经由聚合酶链式反应(PCR)分离和分析DNA模板要求侧翼DNA序列的知识。不幸的是，此要求限制对已知DNA序列区域的PCR扩增。使用PCR方法鉴定转基因位置在基因组内的位置受到转基因对生物体基因组内未知染色体位置的随机插入阻碍。鉴定与已知DNA序列相邻定位的未知DNA序列的方法对于鉴定生物体染色体内的转基因位置是必要的。另外，可以使用此类方法鉴定新颖的基因序列，从而鉴定新性状，测定已经插入生物体的基因组中的转座子或病毒序列的基因组位置，或者鉴定经由插入诱变插入基因组中的多核苷酸序列的染色体位置。

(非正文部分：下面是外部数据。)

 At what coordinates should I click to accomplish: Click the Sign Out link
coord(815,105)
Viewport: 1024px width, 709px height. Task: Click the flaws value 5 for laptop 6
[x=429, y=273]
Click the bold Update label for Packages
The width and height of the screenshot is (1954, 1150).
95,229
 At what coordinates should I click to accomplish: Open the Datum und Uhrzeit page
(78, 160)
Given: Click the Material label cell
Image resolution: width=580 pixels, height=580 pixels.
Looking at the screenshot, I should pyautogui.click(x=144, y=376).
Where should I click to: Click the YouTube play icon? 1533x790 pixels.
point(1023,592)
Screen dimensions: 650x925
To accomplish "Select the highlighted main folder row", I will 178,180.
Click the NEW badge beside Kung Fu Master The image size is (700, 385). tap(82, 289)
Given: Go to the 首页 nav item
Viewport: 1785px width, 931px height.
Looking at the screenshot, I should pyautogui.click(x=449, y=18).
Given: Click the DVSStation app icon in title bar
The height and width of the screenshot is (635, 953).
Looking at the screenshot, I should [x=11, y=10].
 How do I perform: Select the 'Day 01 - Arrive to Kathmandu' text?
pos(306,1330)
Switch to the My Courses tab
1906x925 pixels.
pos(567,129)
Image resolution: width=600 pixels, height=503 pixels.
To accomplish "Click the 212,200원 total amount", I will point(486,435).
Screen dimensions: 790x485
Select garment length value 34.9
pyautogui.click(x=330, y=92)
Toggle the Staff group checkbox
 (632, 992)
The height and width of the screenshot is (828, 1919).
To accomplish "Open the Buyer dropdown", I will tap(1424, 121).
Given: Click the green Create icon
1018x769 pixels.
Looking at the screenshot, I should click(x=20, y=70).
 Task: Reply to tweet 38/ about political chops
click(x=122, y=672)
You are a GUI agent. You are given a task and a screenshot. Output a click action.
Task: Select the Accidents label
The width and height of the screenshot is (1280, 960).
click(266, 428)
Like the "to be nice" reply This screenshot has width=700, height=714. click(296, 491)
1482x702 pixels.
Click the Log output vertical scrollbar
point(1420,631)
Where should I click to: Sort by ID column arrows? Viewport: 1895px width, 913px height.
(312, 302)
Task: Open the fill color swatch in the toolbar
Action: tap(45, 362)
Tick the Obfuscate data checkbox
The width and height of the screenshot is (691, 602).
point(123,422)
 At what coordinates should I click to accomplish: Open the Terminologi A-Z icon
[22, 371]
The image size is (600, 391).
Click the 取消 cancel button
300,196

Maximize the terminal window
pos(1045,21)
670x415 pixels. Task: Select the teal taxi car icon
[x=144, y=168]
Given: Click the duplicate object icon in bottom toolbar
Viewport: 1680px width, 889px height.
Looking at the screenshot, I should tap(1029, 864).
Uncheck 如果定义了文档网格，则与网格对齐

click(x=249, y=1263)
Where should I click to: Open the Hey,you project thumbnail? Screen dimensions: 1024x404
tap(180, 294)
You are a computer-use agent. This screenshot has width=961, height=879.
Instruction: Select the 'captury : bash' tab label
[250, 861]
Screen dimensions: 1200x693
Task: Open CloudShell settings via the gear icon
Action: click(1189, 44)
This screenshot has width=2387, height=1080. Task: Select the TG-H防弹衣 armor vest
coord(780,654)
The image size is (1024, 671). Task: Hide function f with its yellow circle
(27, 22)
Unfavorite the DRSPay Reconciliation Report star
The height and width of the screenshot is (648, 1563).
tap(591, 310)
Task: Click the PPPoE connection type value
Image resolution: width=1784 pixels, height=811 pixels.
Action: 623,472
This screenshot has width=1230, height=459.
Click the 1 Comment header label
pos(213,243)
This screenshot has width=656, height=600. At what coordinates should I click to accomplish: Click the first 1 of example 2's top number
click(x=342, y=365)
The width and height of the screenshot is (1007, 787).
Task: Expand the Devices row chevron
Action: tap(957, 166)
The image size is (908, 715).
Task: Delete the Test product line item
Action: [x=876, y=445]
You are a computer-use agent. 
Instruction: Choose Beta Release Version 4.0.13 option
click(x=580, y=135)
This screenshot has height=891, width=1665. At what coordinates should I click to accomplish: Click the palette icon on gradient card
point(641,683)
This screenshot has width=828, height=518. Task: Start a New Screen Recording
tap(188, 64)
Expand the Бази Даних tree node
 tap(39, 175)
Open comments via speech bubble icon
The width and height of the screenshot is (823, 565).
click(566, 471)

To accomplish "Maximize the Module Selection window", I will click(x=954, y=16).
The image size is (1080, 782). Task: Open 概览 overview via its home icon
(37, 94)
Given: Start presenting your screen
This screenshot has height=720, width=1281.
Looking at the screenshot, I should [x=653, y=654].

已经开发出多种方法来克服在已知DNA序列侧翼的未知DNA序列的限制。连接介导的PCR(LM PCR)方法(其中生成基因组文库，并将衔接头与DNA片段退火以进行PCR扩增)以GENOME WALKER UNIVERSAL KITTM(参见美国专利No.5,565,340,及美国专利No.5,759,822)销售。常用的另一种方法是反向PCR反应(参见Silver and Keerikatte(1989),J.Virol.,63:1924-1928)，其中将DNA用限制酶消化，并自身连接，生成连续环。使用结合已知序列的寡核苷酸引物的PCR扩增导致未知侧翼序列的扩增和阐明。不幸的是，这些方法是效率低的且费时的。这些和其它传统PCR法(包括热不对称交错PCR[TAIL-PCR]、锚式PCR[a-PCR]和随机引发PCR[rm-PCR])由于制备过程中的DNA损失而受到低检测灵敏性(需要大量模板DNA)或低特异性阻碍。

可以通过纯化含有已知的和未知的DNA序列两者的染色体DNA片段来改善检测灵敏性的方法的开发可以产生用于检测和表征与已知DNA序列相邻定位的未知DNA区的灵敏方法。线性扩增介导的聚合酶链式反应(LAMPCR)方法的开发实现这些目的。参见美国专利No6,514,706。LAM PCR法特别适合于扩增和分析其序列仅部分已知的DNA片段。

可以通过纯化含有已知的和未知的DNA序列两者的染色体DNA片段来改善检测灵敏性的方法的开发可以产生用于检测和表征与已知DNA序列相邻定位的未知DNA区的灵敏方法。LAM PCR法的开发实现这些目的。LAMPCR是一种用于分析与已知DNA序列相邻定位的未知染色体侧翼序列的改良PCR方法。可以使用LAM PCR法来将在已知DNA或RNA区侧翼的未知DNA或RNA序列鉴定和/或测序。